“Oh, that ‘ud be tellin’, Mr. O’Shaughnessy! But supposin’ I am, what ought I to do?”
“That’s really a profound question, Miss Norah. But though I cannot tell you what to do, I can tell you what I think.”
“An’ what is that, sir?”
“Why, Miss Norah, that he who is so beatified as to secure you in the matrimonial paction—compactum it is in the larned languages—in other words—to condescend to your capacity—he who is married to you will be a happy man. There is a juvenility about your eyes, and an efflorescence of amaranthine odoriferousness about your cheeks and breath that are enough to communicate the centrifugal motion to any brain adorned with the slightest modicum of sentiment.”
“He who marries me will be a happy man!” she exclaimed, repeating these expressions, probably because they were the only words she understood. “I hope so, Misther O’Shaughnessy. But, sure enough, who’d expect to hear sich soft talk from the makins of a priest? Very well, sir! Upon my word I’ll be tellin’ Father Finnerty that you do be spakin’ up to the girls!—Now!!”
“No, no, Miss Norah; you wouldn’t do that merely for my sayin’ that you’re the handsomest girl in the parish. Father Finnerty himself might say as much, for it would be nothing but veracity—nothing but truth, Miss Norah.”
“Ah! but he wouldn’t be pattin’ me on the cheek! Be asy, Mr. O’Shaughnessy; there’s Darby Brady lookin’ at you, an’ he’ll be tellin’!”
“Where?” said Denis, starting.
The girl replied only by an arch laugh.
“Upon my classicality, Miss Norah, you’re a rogue; there’s nobody lookin’, you seraphim!”
“Then there’s a pair of us rogues, Misther Dinis.”

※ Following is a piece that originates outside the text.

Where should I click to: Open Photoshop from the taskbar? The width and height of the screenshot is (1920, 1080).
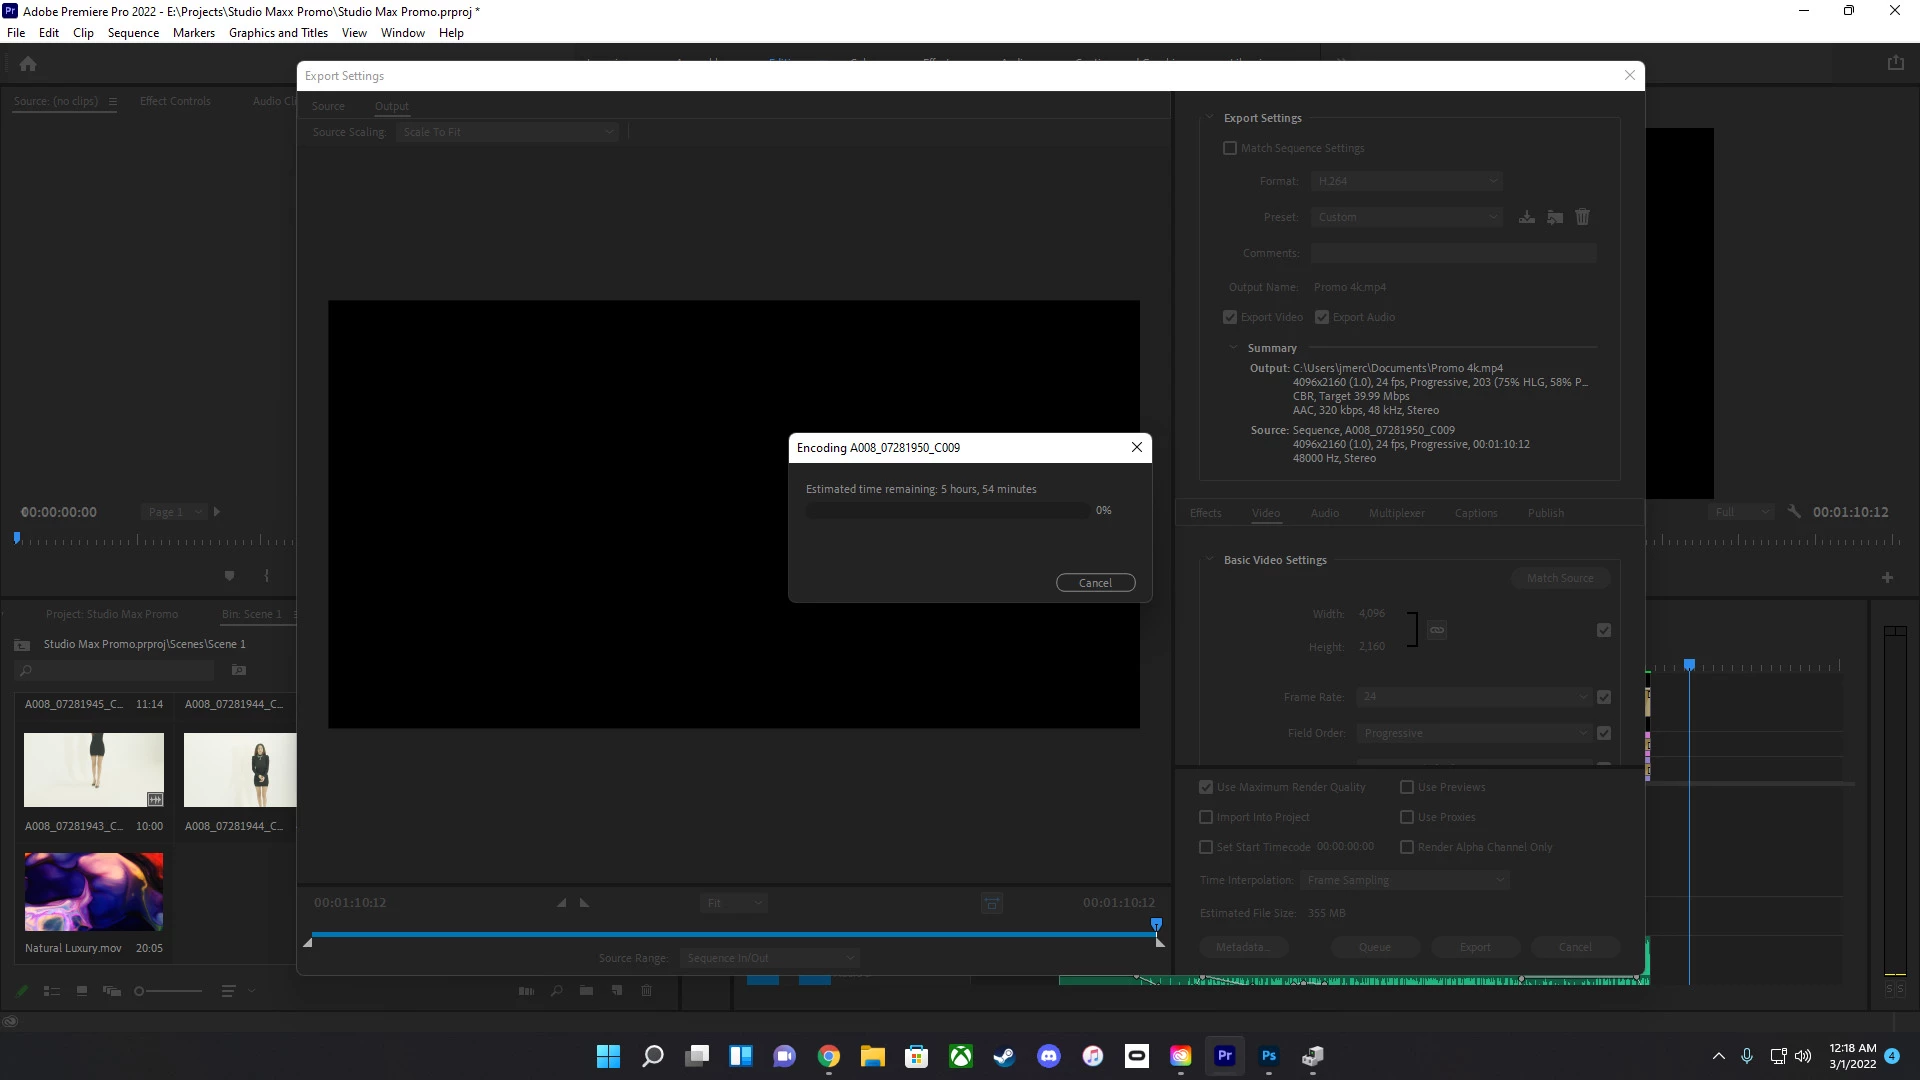(1269, 1056)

“No, no, Miss Norah; I was only feeling your cheek as a philosophical experiment. Philosophers often do it, in order to make out an hypothesis.”
“Misther Dinis, if I’m not marrid till you’re a priest, won’t you say the words for me for nothing?”
“So long as you ask it wid such a brilliant smiled Miss Norah, do you think that any educated young man who has read about beauty an’ sentimentality in books, could refuse you? But you know, Miss Norah, that the clergyman who marries a couple has always the right of kissing the bride. Now I wouldn’t claim my right then; but it might be possible by a present compromise to—to——. What would you think, for instance, to give me that now?”
“To give you what?”
“Why the——indeed it’s but a slight recompense, the—k—— the salutation—the kiss. You know what tasting the head means?”
“Faix, Misther Dinis, you’re a great rogue. Who’d think it indeed? Sure enough, they say smooth water runs deep! Why one ’ud suppose butther wouldn’t melt in your mouth to look at you; an’ yet you want to be toyin’ wid the girls! Indeed an’ faix, it’s a great shame for the likes o’ you, that’s bint on Maynooth, to be thinkin’ of coortin’ at all. But wait! Upon my word, I’ll have a fine story agin you, plase goodness!”